Text excerpt »
┏━━

The influence of learning history on anterograde interference

Classically interpreted as a competition between opposite memories (A vs B), anterograde interference (AI) also emerges in the absence of competing memories (A vs A), suggesting that mechanisms other than those involved in memory competition contribute to AI. To investigate this, we tested the hypothesis that extending motor practice would enhance a first memory, but come at the cost of reduced learning capabilities when subsequently exposed to a second learning session of the same task. Based on converging biological evidence, AI was expected to depend upon the degree of extended practice of the initial exposure. During a first Session, four conditions were carried out where participants (n = 24) adapted to a gradually introduced −20° visual deviation while the extent of the initial exposure was manipulated by varying the duration or type of the performance asymptote. Specifically, the performance asymptote at −20° was either Short (40 trials), Moderate (160 trials), Long (320 trials), or absent due to continuously changing perturbations around the mean of −20° (Jagged; 160 trials). After a 2-min interval, participants re-adapted to the same (-20°) visual deviation, which was meant to probe the effect of extended practice in the first Session on the learning capabilities of a second identical memory (A vs A). The results first confirmed that the duration of exposure in the first Session enhanced immediate aftereffects in the Moderate, Long, and Jagged conditions as compared to the Short condition, suggesting that extended practice enhanced retention of the first memory. When comparing the second Session to the first one, results revealed a different pattern of re-adaptation depending on the duration of initial exposure: in the Short condition, there was evidence for facilitated re-adaptation and similar aftereffects. However, in the Moderate, Long and Jagged conditions, re-adaptation was similar and aftereffects were impaired, suggestive of AI. This suggests that extended practice initially enhances memory formation, but comes at the cost of reduced subsequent learning capabilities. One possibility is that AI occurs because extended practice induces the emergence of network-specific homeostatic constraints, which limit subsequent neuroplastic and learning capabilities in the same neural network.

┗━━

Provided data »
┏━━

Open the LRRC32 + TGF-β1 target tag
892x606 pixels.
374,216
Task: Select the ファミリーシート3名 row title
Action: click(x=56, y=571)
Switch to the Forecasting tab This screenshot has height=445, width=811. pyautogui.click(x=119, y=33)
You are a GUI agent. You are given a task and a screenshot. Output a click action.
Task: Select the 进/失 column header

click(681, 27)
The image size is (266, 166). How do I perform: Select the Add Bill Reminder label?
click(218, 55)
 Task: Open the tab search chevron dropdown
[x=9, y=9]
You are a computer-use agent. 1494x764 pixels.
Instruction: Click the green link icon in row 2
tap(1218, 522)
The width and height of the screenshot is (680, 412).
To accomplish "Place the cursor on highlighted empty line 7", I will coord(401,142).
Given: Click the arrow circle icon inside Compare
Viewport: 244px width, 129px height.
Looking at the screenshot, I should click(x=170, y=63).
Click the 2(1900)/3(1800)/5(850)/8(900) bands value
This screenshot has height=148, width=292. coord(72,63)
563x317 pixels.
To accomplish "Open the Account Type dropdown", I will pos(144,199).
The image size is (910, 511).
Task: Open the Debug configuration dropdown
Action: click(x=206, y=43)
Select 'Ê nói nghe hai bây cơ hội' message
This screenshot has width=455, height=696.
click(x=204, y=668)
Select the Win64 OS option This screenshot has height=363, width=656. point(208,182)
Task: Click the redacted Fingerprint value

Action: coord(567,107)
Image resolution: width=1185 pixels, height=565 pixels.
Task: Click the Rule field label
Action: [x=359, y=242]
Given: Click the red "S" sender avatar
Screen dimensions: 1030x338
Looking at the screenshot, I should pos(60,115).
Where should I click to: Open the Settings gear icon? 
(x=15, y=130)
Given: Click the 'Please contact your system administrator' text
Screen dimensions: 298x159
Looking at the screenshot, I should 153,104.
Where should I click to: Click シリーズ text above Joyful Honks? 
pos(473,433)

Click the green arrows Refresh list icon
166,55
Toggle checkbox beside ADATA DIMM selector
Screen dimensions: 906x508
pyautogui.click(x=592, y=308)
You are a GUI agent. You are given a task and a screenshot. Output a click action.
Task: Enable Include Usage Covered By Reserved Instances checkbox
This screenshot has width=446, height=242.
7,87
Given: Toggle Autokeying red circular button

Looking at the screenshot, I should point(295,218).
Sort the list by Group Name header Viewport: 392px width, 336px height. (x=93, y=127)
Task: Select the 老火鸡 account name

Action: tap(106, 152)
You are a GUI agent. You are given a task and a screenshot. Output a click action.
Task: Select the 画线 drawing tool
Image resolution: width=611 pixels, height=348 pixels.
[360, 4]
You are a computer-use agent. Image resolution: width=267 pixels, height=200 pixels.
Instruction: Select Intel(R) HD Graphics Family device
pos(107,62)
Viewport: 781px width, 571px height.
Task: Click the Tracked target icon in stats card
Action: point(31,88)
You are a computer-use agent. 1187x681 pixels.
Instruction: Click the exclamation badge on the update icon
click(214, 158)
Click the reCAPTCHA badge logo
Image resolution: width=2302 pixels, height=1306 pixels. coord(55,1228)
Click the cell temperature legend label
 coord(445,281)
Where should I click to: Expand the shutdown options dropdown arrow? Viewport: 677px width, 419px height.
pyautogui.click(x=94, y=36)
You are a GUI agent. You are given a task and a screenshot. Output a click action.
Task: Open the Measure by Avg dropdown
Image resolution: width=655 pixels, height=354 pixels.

┗━━

What this task involves »
Answer these questions from the anterograde interference text:
(a) How many participants took part?
(b) How long was the interval between the first and second Session?
(c) In which condition was there evidence of facilitated re-adaptation?
The entries come from a source other than the anterograde interference text.

Solution to the exercise »
(a) 24
(b) 2 minutes
(c) The Short condition